Non-Contentious Probate (Fees) Order 2018 Debate
Full Debate: Read Full DebateLord Hodgson of Astley Abbotts
Main Page: Lord Hodgson of Astley Abbotts (Conservative - Life peer)Department Debates - View all Lord Hodgson of Astley Abbotts's debates with the Scotland Office
(5 years, 10 months ago)
Lords ChamberI am grateful to the noble Baroness for her observation. My answer to the noble Baroness is that, yes, the Lord Chancellor is obliged to have regard to,
“the competitiveness of the legal services market”,
but I understand that to apply only in a context where there is a competitive market. Of course, in many contexts there is. But, like the noble Baroness, I do not understand there to be a competitive market for probate, and in my judgment that provision does not require the Lord Chancellor to have regard to a factor which is simply not relevant to the topic we are discussing.

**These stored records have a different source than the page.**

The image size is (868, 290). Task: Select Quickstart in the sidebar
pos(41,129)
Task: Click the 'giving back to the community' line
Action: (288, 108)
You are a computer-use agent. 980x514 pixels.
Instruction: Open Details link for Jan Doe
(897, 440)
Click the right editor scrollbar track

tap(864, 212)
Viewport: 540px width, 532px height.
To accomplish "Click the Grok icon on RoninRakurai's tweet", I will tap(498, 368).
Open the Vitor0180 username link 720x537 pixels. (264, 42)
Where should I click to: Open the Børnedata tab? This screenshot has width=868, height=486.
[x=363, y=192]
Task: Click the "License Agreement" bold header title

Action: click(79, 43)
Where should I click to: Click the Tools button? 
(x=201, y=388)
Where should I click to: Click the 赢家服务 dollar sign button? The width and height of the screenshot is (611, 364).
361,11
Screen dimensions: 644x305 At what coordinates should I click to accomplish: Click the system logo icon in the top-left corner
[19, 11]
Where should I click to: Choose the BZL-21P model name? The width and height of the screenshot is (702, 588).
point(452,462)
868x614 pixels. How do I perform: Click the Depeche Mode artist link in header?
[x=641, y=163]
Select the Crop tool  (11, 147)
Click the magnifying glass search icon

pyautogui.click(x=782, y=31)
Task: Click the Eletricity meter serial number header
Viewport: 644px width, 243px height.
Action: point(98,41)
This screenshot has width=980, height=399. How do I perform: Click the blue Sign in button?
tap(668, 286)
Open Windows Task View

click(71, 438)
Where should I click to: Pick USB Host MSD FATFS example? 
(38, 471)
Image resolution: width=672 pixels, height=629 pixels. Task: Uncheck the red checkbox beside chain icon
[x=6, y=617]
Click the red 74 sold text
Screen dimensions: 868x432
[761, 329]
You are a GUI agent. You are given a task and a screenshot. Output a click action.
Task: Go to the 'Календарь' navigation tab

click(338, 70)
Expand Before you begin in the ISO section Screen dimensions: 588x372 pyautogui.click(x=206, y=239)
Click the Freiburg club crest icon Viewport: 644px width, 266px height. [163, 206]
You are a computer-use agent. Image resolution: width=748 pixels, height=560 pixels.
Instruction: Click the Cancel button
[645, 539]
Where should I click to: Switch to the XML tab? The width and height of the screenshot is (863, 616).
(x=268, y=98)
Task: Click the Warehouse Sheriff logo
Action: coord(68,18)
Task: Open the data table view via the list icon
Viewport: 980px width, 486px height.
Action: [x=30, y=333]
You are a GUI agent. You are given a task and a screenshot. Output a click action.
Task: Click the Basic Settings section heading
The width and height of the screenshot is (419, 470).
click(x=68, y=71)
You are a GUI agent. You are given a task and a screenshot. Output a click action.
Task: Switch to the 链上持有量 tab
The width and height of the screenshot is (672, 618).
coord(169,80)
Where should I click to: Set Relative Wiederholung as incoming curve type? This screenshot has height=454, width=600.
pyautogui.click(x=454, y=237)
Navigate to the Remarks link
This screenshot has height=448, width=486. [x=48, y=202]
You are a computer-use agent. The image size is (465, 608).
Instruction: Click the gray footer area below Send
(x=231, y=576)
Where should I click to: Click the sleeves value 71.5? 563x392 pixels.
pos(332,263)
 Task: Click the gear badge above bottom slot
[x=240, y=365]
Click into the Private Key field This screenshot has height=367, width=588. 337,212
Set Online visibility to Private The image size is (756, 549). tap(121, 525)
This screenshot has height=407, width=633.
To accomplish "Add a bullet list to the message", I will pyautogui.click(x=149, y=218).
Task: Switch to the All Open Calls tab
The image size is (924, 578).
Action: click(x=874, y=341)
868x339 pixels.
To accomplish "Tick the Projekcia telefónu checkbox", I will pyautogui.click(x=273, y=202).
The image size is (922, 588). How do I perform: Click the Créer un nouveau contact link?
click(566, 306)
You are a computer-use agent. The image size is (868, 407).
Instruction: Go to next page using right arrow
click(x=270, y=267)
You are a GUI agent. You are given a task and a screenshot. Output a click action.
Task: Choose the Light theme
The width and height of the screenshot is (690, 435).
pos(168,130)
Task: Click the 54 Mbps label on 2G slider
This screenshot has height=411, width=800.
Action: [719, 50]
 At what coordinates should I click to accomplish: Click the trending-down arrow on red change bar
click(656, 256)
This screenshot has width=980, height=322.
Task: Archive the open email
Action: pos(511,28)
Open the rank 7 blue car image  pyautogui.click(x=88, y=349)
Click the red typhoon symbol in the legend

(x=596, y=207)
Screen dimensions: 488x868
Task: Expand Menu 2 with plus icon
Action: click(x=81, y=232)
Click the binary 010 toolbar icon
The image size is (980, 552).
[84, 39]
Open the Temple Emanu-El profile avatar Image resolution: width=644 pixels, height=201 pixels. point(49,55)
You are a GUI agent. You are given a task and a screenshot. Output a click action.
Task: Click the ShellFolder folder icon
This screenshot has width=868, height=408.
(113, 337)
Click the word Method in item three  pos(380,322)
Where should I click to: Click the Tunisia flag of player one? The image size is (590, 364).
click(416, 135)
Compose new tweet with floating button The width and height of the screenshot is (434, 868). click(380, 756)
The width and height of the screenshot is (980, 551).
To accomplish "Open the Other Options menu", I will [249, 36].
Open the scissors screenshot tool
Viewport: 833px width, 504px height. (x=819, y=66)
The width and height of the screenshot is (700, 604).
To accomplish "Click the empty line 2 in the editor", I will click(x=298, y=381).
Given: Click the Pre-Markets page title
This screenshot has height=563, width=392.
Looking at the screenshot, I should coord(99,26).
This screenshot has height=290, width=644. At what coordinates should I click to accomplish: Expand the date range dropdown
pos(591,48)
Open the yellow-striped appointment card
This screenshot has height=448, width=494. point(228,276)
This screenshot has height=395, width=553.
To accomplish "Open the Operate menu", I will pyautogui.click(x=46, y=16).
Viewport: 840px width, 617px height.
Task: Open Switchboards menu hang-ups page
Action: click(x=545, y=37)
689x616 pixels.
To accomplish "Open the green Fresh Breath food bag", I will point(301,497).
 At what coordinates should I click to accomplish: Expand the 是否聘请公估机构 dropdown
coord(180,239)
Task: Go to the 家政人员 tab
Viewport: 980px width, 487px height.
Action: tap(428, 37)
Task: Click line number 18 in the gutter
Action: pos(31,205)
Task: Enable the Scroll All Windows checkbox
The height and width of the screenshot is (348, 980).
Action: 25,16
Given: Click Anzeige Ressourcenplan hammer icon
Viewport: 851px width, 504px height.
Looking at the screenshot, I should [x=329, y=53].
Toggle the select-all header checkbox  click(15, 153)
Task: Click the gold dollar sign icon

My Lords, I am not a lawyer. I have never applied for probate, I know nothing about the operation of the probate service and I come at this as a babe in the legal wood. But having read the paperwork that was put down and heard this afternoon’s discussion, I see four things. I see us helping the poorest in our society by eliminating any charge for estates between £5,000 and £50,000. I see us ensuring that the maximum charge is never more than 0.5%, and sometimes less than that. I see a maximum of £6,000 on even the largest estate, and I see this providing a degree of cross-subsidy to ensure that we have an efficient courts and tribunals system—a point that the noble Lord, Lord Pannick, has just made. So I say to my noble friend Lady Browning, with the very greatest respect, that those seem to be perfectly good Conservative principles, and I therefore support what the Government are trying to achieve here.
If we chase down the vires point which the noble Lord, Lord Marks of Henley-on-Thames, focused on, surely any amount of return above cost is not allowable in his argument. We are about to have a reduction in the cost, as I read the papers, of £9.30—the estimated reduction in the average unit cost of applying for probate—as a result of the new system. I am not clear—perhaps the noble Lord can enlighten me when he concludes—about whether his proposal is now to reduce the fees, because of course they will be above the cost of providing the service.
I have been involved in the charity and voluntary sectors. I have worked on their behalf, written reports to the Government, supported them and fought their corner in third-party campaigning and other areas. The reports have been well received by the sector, and sufficiently well received that the Government immediately banned any idea of bringing them in—but never mind about that. The point is that they have made a great case about the impact on charities and charitable donations of the imposition of these particular charges. I must say that, however I work the maths and however I try to work through the ideas, I do not see the logic of the more extreme and indeed scaremongering issues that have been raised by many parts of the sector.
It must surely be perverse that under the present system we are charging the same fee to someone who has a £5,001 estate as to someone who has a £20 million estate. That must be perverse and the present system must not be right. This must be a way of improving it.
My Lords, I will not join in the discussion about what is or is not a Conservative principle, but it is clear that this measure is in fact highly contentious, drafted as it is by the irony division of the Ministry of Justice.
Its 2016 predecessor was also highly contentious, as it attempted to impose probate fees of up to £20,000. The consultation response, which has not so far been mentioned, to the 2016 proposal was overwhelmingly negative. It was opposed by both the Law Society and the Bar Council, among others, and both Houses were, to say the least, worried and unenthusiastic about the proposal.
The grounds for opposition were clear. The proposal was a tax poorly disguised as a fee. It may well have been ultra vires. The use of Section 180(3) of the Anti-Social Behaviour, Crime and Policing Act 2014 as a legal base for the absolutely enormous increase in costs may well not have been within what Parliament envisaged. As the noble Baroness, Lady Meacher, noted, there was no indication at all as that Bill proceeded through Parliament that the power in Section 180(3) would be used to prescribe probate fees to fund the courts and tribunal service generally.
The 2018 version of the SI that we debate today is different from its 2016 predecessor in only one main respect: its charges are lower. In the abandoned 2016 version, the probate fee for estates of £2 million was set at £20,000. In this version, the fee is £6,000. That is a reduction in the quantum only. It does not address the objections raised to the principle of such a charge, so very far above the cost of providing the probate service.
As noble Lords have said, the current probate fee is flat across all sizes of estate. It stands at £155 for an application made by a solicitor and £215 for an individual application. Those fees are based on cost recovery. The principle of cost recovery as the basis for charging for the service is abandoned by this new SI. An estate worth £2 million will pay nearly 40 times the actual cost of the service.